MOP0: no downward routes maintained
In this mode of operation, the network is configured such that only upward routes are established. This means that any node in the network can transmit messages to the root node or any other node on its path towards the root, but not to other nodes in the network. The default route, represented by the parent of the node, is used to transmit data packets in an upward direction.
RPL network formation
The following network contains 5 nodes. The root node (R) and 4 normal nodes. They are all using the same RPL Instance ID, Mode of Operation and Objective Function.
Figure 1: an empty network with 4 normal nodes and 1 root node.
The root node periodically sends a DODAG Information Object (DIO) packet,
which contains information about the RPL network, more specifically about the DODAG.
The DIO message is sent using the all-RPL-node IPv6 multicast address (ff02::a1).
Nodes that receive this message will join the RPL network and select the root node as their parent.
These nodes will also set their rank based on the objective function and the information received in the DIO message.
They will also start sending DIO messages.
A node that does not hear any DIO message but wants to join a RPL network can send a DODAG Information Solicitation (DIS) message.
This message is sent to the all-RPL-node IPv6 multicast address (ff02::a1).
A node that is part of a RPL network will respond to this message with a DIO message.
Figure 2: the root transmits a DIO and node 1 and 4 receive it.
Node 3 transmits a DIS message.
Nodes 1 and 4 have selected the root node as their parent and have calculated their rank. They now start to transmit DIO messages as well, based on the Trickle Timer algorithm. Since node 2 and 3 are in range of node 1, they will receive the DIO message and join the RPL network.
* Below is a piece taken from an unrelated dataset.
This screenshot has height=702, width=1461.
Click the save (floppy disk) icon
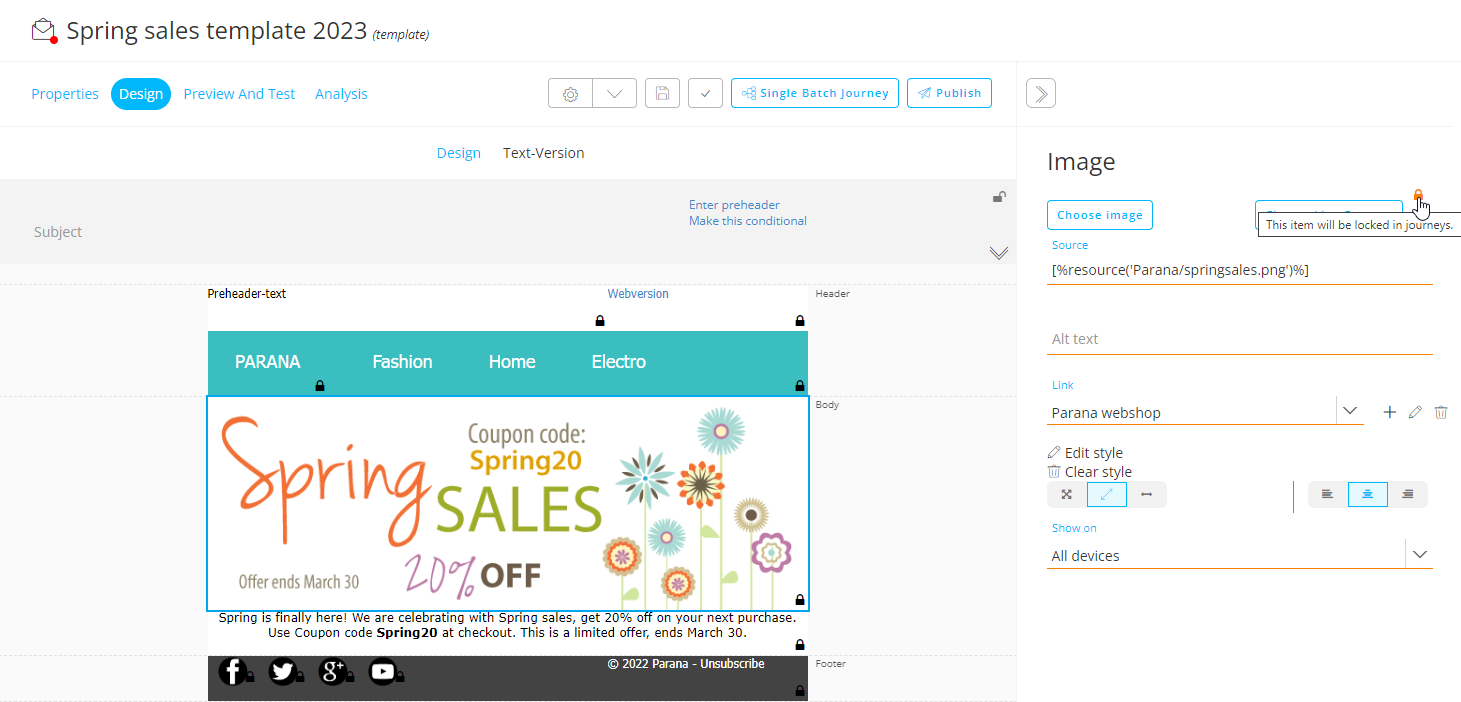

The root node also hears the DIO message from node 1 and 4, however, since their rank is higher than the root node's rank, the root node will ignore the DIO message. This guarantees optimal route selection and avoids loops.
Figure 3: node 2 and 3 receive the DIO message from node 1 and 4 and join the RPL network.
Node 2 and 3 start sending DIO messages as well.
Every node in the network now has a parent and a rank. They will continue to send DIO messages based on the Trickle Timer algorithm. Other packets, such as data packets, are sent using the default route, which is the parent of the node. This means that data packets will always be sent in an upward direction, towards the root node. Node 1 will never be able to send a data packet to node 4, since node 4 is not on the path towards the root node. Neither will 3 be able to send a data packet to 2. However, node 2 can send a data packet to node 1, since node 1 is on the path towards the root node. This is not the use case for this mode of operation, but it is possible. The use case for this mode of operation is to send data packets to the root node, which collects the data and sends it to a server.
Figure 4: the network is formed.
Maintenance of a RPL network
The DIO messages will be sent by nodes even after the DODAG is formed. The goal of sending DIO messages for the whole life of a RPL network is to maintain or upgrade the formed DODAG. However, the constant generation of control messages can consume a lot of energy. To preserve resources, the sending of control messages is minimized and only done when necessary, through the use of the Trickle Timer algorithm.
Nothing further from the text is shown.